The default threshold of 10 provides strong evidence for invariance. An EBF of 10 means the data have shifted the odds of invariance by a factor of 10 relative to the gene-wide prior. For more conservative analyses, use a higher threshold (e.g., 100). For exploratory analyses, lower thresholds (e.g., 5) may be appropriate.
3. What does the radius threshold control?
The radius threshold defines how liberally "near-zero" is interpreted. The default of 0.5 means that a grid point is considered near-zero if the total expected number of substitutions across the entire tree under those rates is less than 0.5. Lower values (e.g., 0.1) impose a stricter definition of invariance. Higher values (e.g., 1.0) are more permissive. Proximal stasis ($E[S] < X$) is generally a better predictor of biological constraint than exact stasis ($\alpha = \beta = 0$), because it accounts for low-level mutational leakage that is often present even at functionally constrained positions.
4. Which posterior estimation method should I use?
Zeroth-order Variational Bayes (VB0) is recommended as the default. It is the fastest method and produces comparable results to MCMC for most datasets. Use Metropolis-Hastings if you need convergence diagnostics (PSRF, Neff) or want to validate results with a full MCMC approach.
5. Can I use my FUBAR cache with B-STILL?
No. B-STILL uses a different grid construction (quadratic density near zero) and writes to separate cache and output files (.FUBAR-inv.cache and .FUBAR-inv.json). The two analyses must be run independently.
6. In an ultra-conserved gene, B-STILL reports very few significant sites despite nearly all sites being invariant. Is this correct?
Yes. This is the expected behavior of the hierarchical prior.
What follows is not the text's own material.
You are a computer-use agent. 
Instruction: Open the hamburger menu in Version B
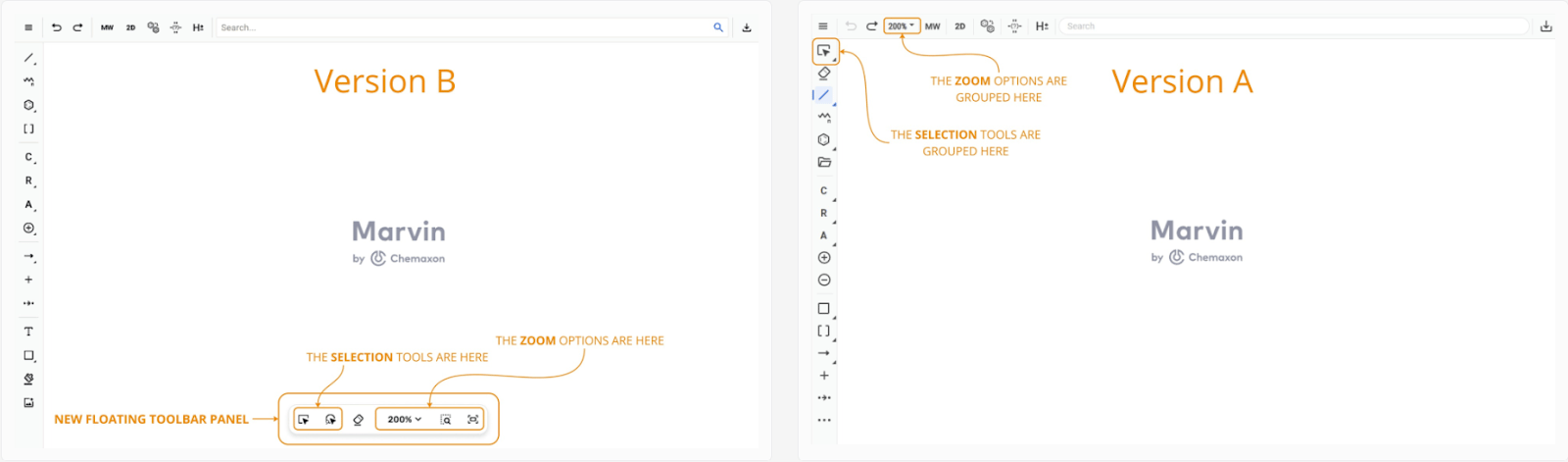(28, 27)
In genes where the gene-wide expectation of stasis approaches 1.0, invariance at any individual site is not "surprising" relative to the baseline. Individual EBFs are compressed toward 1.0, and only the most anomalously constrained sites exceed the significance threshold. B-STILL correctly de-weights invariance when it is globally expected, ensuring that the method reports sites where the evidence for constraint is genuinely above and beyond what the gene as a whole predicts.